◆ Work instruction:
Write out the records below from the first line through the line containing "Task: Open the help question mark icon", leaving out any pictures.

# # # #

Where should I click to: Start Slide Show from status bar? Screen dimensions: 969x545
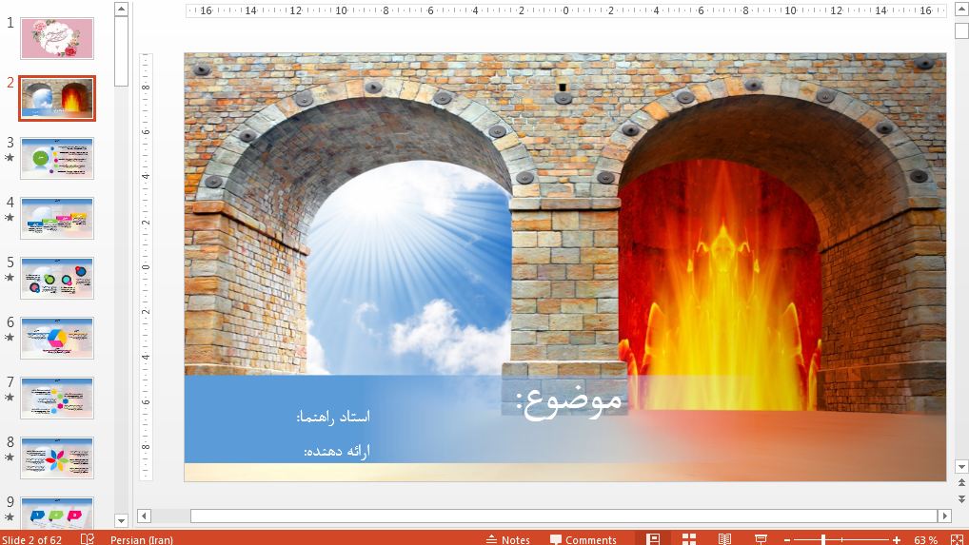[761, 539]
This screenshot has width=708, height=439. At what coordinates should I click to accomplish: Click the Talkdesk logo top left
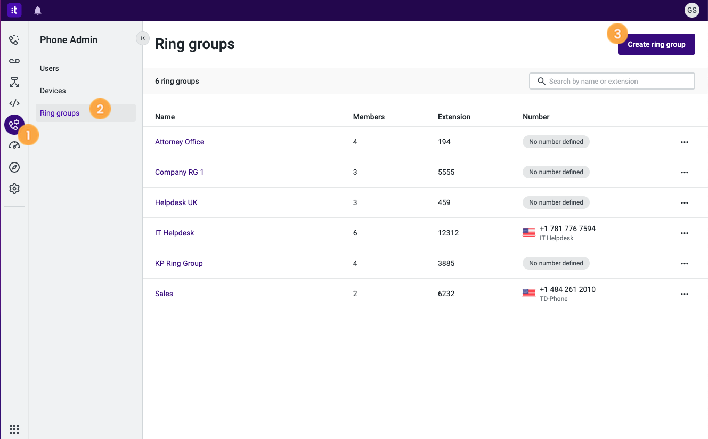14,10
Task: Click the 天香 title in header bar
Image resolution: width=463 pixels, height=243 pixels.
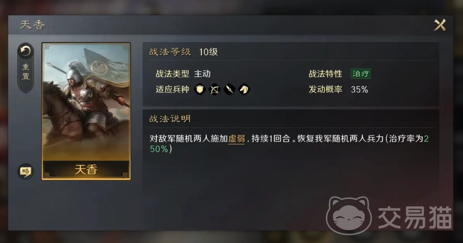Action: click(32, 25)
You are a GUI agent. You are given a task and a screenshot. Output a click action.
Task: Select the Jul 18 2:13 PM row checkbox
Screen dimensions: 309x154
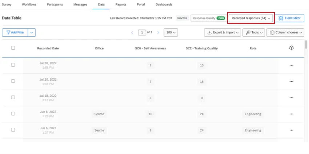coord(13,98)
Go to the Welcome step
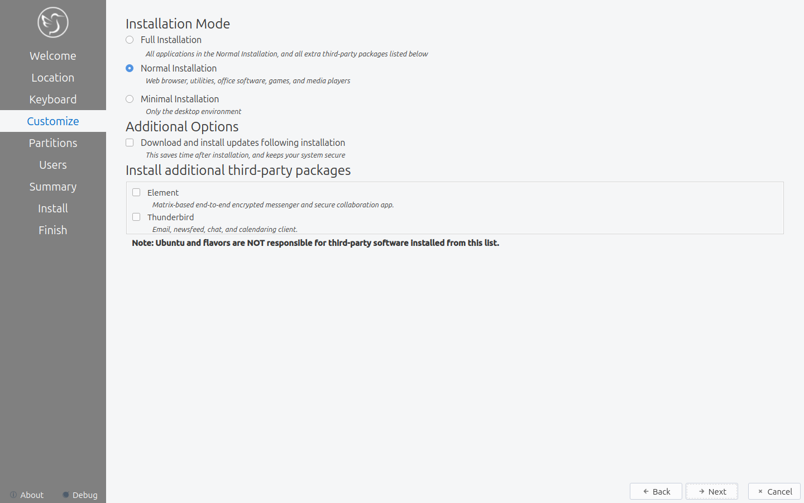804x503 pixels. pos(53,56)
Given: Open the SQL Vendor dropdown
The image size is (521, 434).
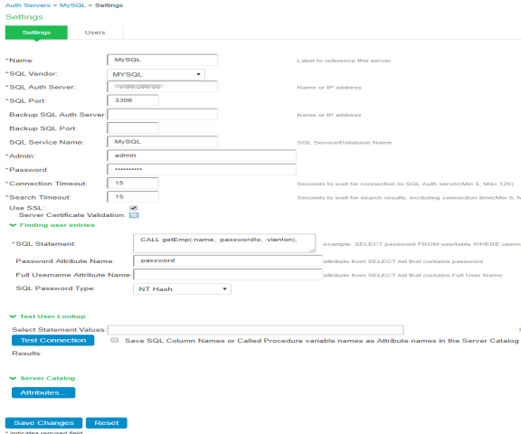Looking at the screenshot, I should [x=156, y=74].
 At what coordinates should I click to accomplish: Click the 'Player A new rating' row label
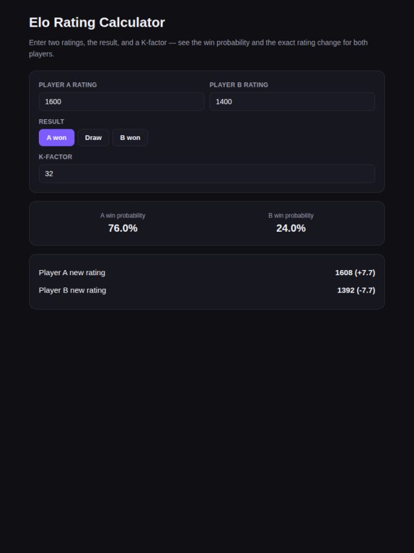[72, 273]
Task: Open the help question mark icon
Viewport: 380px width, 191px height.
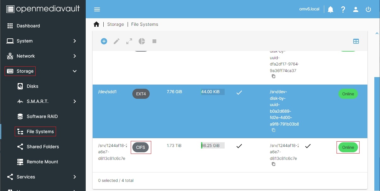Action: point(343,9)
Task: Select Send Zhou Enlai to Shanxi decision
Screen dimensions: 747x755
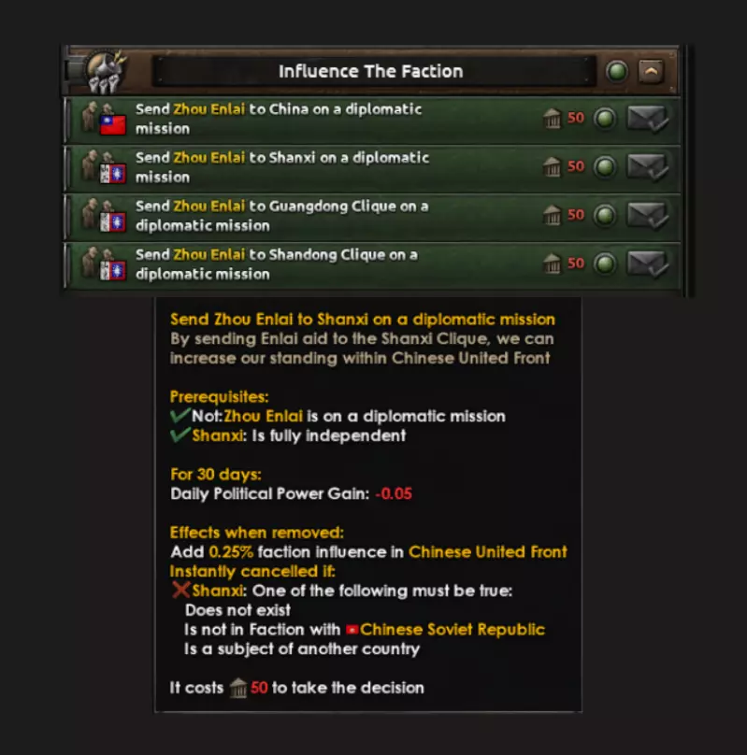Action: [x=372, y=168]
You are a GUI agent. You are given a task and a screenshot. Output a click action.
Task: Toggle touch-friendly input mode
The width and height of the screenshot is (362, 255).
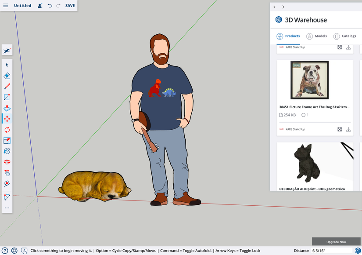25,251
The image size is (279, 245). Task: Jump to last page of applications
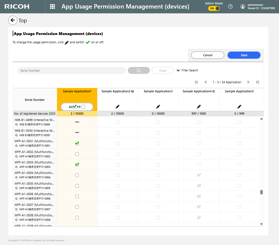[258, 82]
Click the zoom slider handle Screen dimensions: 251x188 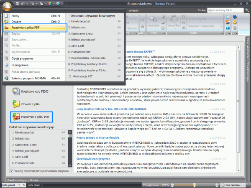point(194,185)
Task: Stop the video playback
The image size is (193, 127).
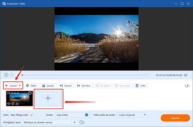Action: (12, 75)
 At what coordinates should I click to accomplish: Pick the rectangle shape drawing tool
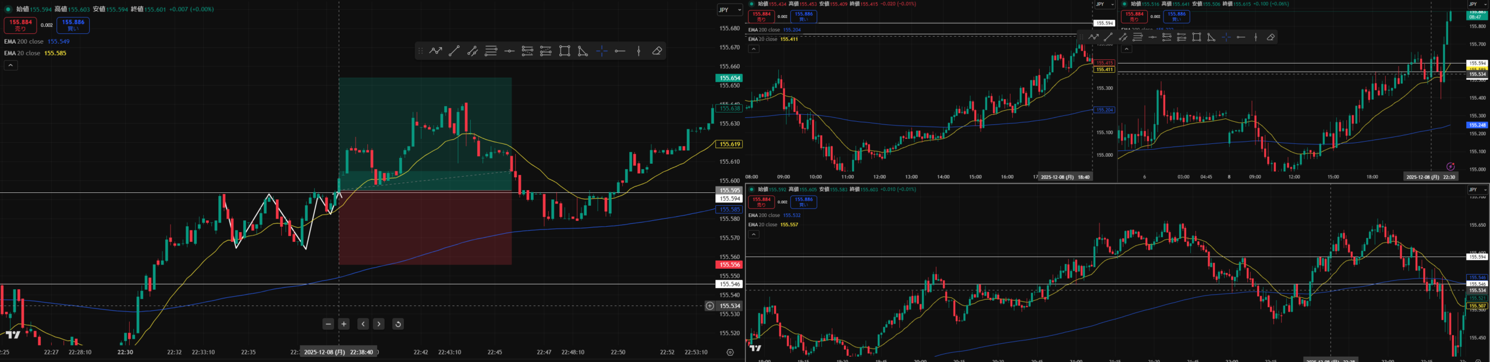tap(564, 51)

# # # #

◆ Answer box:
Where should I click to: Start Slide Show from status bar? Screen dimensions: 969x545
[761, 539]
This screenshot has width=708, height=439. At what coordinates should I click to accomplish: Click the Talkdesk logo top left
14,10
Task: Click the 天香 title in header bar
Image resolution: width=463 pixels, height=243 pixels.
Action: click(32, 25)
You are a GUI agent. You are given a task and a screenshot. Output a click action.
Task: Select the Jul 18 2:13 PM row checkbox
Screen dimensions: 309x154
coord(13,98)
Go to the Welcome step
804x503 pixels. pos(53,56)
Given: Open the SQL Vendor dropdown
The image size is (521, 434).
Looking at the screenshot, I should [x=156, y=74].
 At what coordinates should I click to accomplish: Click the 'Player A new rating' row label
[72, 273]
Task: Open the help question mark icon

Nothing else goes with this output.